Vor Kurzem meldeten sich die von uns sehr geschätzten Genoss*innen der Antifaschistischen Union Dortmund mit einem „Kommentar zum Umgang der radikalen Linken mit den NSU-Morden“ zu Wort.[1] Anlass des Textes, der einen selbstkritischeren Umgang der radikalen Linken mit den eigenen Fehlstellen in Hinblick auf die NSU-Mordserie fordert, war die Demonstration „VS auflösen – Rassismus bekämpfen“ in Köln-Chorweiler am 10.11.2012. Wir möchten in diesem Text die angestoßene Diskussion fortführen und unsere in einigen Punkten abweichende Sicht darlegen. Wir halten sowohl einen selbstkritischen Umgang mit eigenen Versäumnissen und blinden Flecken für angebracht als auch eine breite Diskussion über die politischen und praktischen Konsequenzen aus dem NSU-Desaster für notwendig.

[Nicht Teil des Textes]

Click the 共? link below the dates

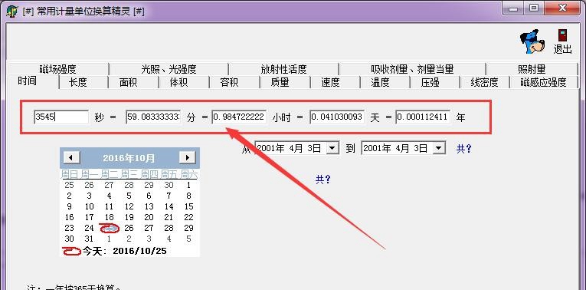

Die Opfer wurden nicht gehört
Dass antifaschistische Gruppen die 2006 stattgefundenen öffentlichen
 Proteste von Angehörigen der NSU-Opfer Mehmet Kubasik und Halit Yozgat 
nicht wahrgenommen haben, müssen sich nicht nur diejenigen Gruppen zum 
Vorwurf machen lassen, die in den Städten, in denen die Morde begangen 
wurden, aktiv sind, sondern auch eine Gruppe wie die unsere. Obwohl wir 
aus dem weiteren Umland kommen, haben wir in Dortmund immer wieder gegen
 Neonazis agiert, so zum Beispiel nach der Ermordung des Punk Thomas 
Schulz, der ein Jahr vor Mehmet Kubasik durch einen Neonazi getötet 
wurde. Während es uns in diesem Fall gelang die Tat einzuordnen und eine
 politische Auseinandersetzung über rechte Gewalt einzufordern, blieben 
wir ein Jahr später untätig.
Wir haben die Aussagen der Ermittlungsbehörden zum Mord an Mehmet 
Kubasik nicht hinterfragt, wir haben nicht genau hingeschaut. Wir haben 
den Blick abgewandt. Die Forderungen der Angehörigen haben wir nicht 
gehört. Dieser Untätigkeit müssen wir uns heute stellen und auch nach 
den Ursachen suchen. Lag es an unserem gutmütigen Glauben in die Arbeit 
der Polizei und den Wahrheitsgehalt ihrer Aussagen? Lag es daran, dass 
wir zu den Angehörigen des Erschossenen keine persönlichen Kontakte 
pflegten? Oder daran, dass die Aussagen der Polizei auf unser Bedürfnis 
stießen, sich nicht weiter beunruhigen lassen zu wollen? Haben wir 
damals nicht gedacht: Gut, dass aller Wahrscheinlichkeit nach die Täter 
nicht erneut Neonazis sind? Schließlich müssen wir uns aber auch die 
bedrückende Frage stellen: Hat unser Verhalten nicht ebenfalls vor dem 
Hintergrund des gesamtgesellschaftlichen Rassismus stattgefunden, der 
die Arbeit der Ermittlungsbehörden so folgenschwer prägte, dass die 
Opfer – weil sie Migranten waren – vorschnell mit „kriminellen Milieus“ 
in Verbindung gebracht wurden? Haben rassistische Stereotype auch 
unseren Blick getrübt?
Diese selbstkritische Auseinandersetzung anzuregen ist notwendig. [2] 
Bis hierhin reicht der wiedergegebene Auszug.